Roger Waters torna ciclicamente sul boicottaggio nei confronti di Israele dalle colonne del Guardian, testata storicamente schierata dalla parte di Artisti per la Palestina, Boycott, Divestments and Sanctions e organizzazioni affini. Questa volta l’occasione è data per una volta non da nuove esibizioni sul territorio da parte di Nick Cave e Radiohead ma dalla partecipazione di Madonna alle finali dell’Eurovision, storico contest canoro fissato a Tel Aviv per il 18 maggio, evento in cui tra l’altro sarà presente per l’Italia anche Mahmood. In sostanza, il suo punto di vista è sempre il medesimo e riassumendo suona così: «il governo di Israele impedisce al popolo palestinese di auto determinarsi tenendolo in condizioni di simil-apartheid. Ogni concerto o evento da parte di artisti internazionali è puntuale oggetto di strumentalizzazione pro-istituzionale da parte dell’apparato propagandistico del Paese e pertanto rinforza questo status quo. È necessario boicottare ogni manifestazione musicale internazionale in territorio israeliano per far crescere la consapevolezza tra i cittadini e a livello internazionale riguardo a questo annoso e delicato tema».
«Consiglio a tutti giovani e vecchi, dunque anche a Madonna, di leggere la dichiarazione universale di diritti umani vergata dalle Nazioni Unite – scrive Waters sul Guardian – È stata tradotta in 500 lingue così che tutti possano leggere i suoi 30 articoli. E se ci attenessimo a quelli potremmo anche salvare il nostro splendido pianeta da un’imminente distruzione».
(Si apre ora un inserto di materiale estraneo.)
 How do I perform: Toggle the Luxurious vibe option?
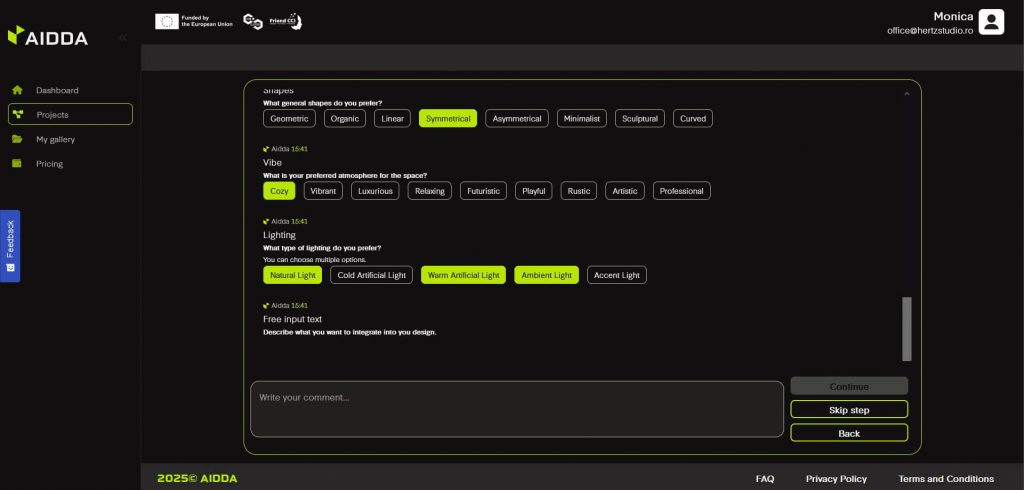click(x=375, y=191)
Lo scorso dicembre si è concluso l’Us+Them Tour di Roger Waters, che ha visto il musicista e compositore girare il mondo a partire da maggio 2017 (in Italia, dapprima a Milano e Bologna nel mese di aprile 2018 e poi a Lucca e Roma a luglio: su SA è presente un ampio reportage con scaletta, foto e streaming dal concerto al Circo Massimo). Su SA trovate la recensione del suo ultimo album Is This the Life We Really Want? a cura di Edoardo Bridda, ma anche quelle relative a The Wall e The Piper At The Gates Of Dawn (di Solventi), dei Pink Floyd, oltre a quella del boxset The Early Years 1967-1972. Per quanto riguarda Madonna, sono da poco stati svelati i dettagli su Madame X.